*Work instruction:* Find every line in the records below that contains the word "computer", and copy each such line.

Collected data entries:
--- START ---
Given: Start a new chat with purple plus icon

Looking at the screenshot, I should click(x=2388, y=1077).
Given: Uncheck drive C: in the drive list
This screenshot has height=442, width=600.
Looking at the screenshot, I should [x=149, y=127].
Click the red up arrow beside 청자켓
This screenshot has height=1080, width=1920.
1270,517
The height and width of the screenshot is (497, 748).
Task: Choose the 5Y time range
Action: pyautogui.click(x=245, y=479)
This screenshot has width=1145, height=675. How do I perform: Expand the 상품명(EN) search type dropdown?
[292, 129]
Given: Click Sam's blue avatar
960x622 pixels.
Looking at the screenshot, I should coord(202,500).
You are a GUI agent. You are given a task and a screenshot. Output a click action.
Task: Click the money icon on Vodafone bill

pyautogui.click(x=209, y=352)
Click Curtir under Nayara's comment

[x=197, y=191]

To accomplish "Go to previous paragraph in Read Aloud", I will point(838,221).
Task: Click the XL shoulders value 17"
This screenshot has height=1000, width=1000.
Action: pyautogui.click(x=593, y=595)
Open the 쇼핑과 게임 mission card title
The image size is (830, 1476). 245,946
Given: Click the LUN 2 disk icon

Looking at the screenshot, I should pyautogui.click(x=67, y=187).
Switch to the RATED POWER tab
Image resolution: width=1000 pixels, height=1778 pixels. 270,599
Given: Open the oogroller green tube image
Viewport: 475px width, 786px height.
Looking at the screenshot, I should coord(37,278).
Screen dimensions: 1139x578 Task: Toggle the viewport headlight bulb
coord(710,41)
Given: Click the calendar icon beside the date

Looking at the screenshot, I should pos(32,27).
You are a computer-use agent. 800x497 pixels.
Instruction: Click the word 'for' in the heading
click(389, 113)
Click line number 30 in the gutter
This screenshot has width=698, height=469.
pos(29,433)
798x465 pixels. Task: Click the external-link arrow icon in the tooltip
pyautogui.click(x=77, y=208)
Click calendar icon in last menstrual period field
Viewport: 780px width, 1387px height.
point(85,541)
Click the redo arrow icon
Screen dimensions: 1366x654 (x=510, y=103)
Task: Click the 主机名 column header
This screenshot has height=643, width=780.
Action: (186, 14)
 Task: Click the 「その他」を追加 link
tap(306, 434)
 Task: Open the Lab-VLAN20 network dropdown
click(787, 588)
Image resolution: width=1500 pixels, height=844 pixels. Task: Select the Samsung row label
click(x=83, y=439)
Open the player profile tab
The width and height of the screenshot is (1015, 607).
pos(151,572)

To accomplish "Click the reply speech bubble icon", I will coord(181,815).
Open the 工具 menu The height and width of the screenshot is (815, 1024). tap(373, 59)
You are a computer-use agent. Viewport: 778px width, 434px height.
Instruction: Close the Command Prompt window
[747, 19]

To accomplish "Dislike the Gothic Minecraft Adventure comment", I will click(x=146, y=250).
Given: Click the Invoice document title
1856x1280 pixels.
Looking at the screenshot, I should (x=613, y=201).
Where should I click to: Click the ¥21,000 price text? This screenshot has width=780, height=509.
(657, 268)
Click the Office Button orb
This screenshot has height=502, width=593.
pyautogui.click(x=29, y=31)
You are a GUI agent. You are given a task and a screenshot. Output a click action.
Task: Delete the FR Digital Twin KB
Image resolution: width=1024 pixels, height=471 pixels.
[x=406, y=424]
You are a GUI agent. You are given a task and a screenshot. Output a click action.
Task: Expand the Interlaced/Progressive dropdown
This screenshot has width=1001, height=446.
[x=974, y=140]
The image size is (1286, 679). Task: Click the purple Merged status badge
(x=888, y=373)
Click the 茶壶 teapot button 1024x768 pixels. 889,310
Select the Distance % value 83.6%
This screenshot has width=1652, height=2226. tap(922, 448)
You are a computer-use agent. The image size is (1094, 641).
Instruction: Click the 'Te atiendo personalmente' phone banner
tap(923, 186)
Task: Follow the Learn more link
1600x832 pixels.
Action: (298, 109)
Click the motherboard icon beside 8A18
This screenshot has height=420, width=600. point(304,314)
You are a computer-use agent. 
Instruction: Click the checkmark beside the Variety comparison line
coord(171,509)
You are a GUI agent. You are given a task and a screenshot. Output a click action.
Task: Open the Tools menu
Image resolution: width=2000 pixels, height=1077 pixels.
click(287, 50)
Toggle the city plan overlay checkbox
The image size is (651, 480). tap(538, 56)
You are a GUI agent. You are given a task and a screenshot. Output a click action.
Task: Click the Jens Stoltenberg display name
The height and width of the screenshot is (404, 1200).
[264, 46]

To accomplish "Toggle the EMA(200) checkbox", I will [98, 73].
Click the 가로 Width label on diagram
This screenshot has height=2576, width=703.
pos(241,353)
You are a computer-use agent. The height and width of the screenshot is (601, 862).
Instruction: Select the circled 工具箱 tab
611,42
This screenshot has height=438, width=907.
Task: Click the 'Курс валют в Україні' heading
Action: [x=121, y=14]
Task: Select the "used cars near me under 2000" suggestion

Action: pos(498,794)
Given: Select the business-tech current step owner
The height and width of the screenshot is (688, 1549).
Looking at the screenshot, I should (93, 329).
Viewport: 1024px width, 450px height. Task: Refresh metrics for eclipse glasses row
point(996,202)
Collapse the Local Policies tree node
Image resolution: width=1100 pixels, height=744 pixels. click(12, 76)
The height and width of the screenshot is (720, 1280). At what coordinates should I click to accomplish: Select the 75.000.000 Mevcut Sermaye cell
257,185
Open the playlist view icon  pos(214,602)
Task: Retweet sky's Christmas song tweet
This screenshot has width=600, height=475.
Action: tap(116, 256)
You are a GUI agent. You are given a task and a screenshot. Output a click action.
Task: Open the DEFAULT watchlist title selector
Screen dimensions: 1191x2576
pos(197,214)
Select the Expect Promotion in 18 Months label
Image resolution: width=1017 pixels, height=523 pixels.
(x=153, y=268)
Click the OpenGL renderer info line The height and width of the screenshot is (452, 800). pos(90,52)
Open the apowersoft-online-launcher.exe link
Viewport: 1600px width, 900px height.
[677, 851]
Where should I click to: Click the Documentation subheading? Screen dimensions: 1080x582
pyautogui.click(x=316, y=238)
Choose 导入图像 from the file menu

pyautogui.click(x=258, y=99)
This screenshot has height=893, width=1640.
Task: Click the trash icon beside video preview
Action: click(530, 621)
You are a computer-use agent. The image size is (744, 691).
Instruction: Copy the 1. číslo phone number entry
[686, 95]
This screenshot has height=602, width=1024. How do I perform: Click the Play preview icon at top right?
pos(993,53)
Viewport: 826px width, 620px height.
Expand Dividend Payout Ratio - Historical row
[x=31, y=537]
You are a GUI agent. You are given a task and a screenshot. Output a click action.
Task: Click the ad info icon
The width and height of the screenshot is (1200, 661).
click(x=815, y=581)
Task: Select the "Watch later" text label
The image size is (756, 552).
--- END ---
*Result of the task:*
You are a computer-use agent. 800x497 pixels.
You are a computer-use agent. Viewport: 778px width, 434px height.
You are a computer-use agent. The image size is (1094, 641).
You are a computer-use agent. 
You are a computer-use agent. The height and width of the screenshot is (601, 862).
You are a computer-use agent. The image size is (744, 691).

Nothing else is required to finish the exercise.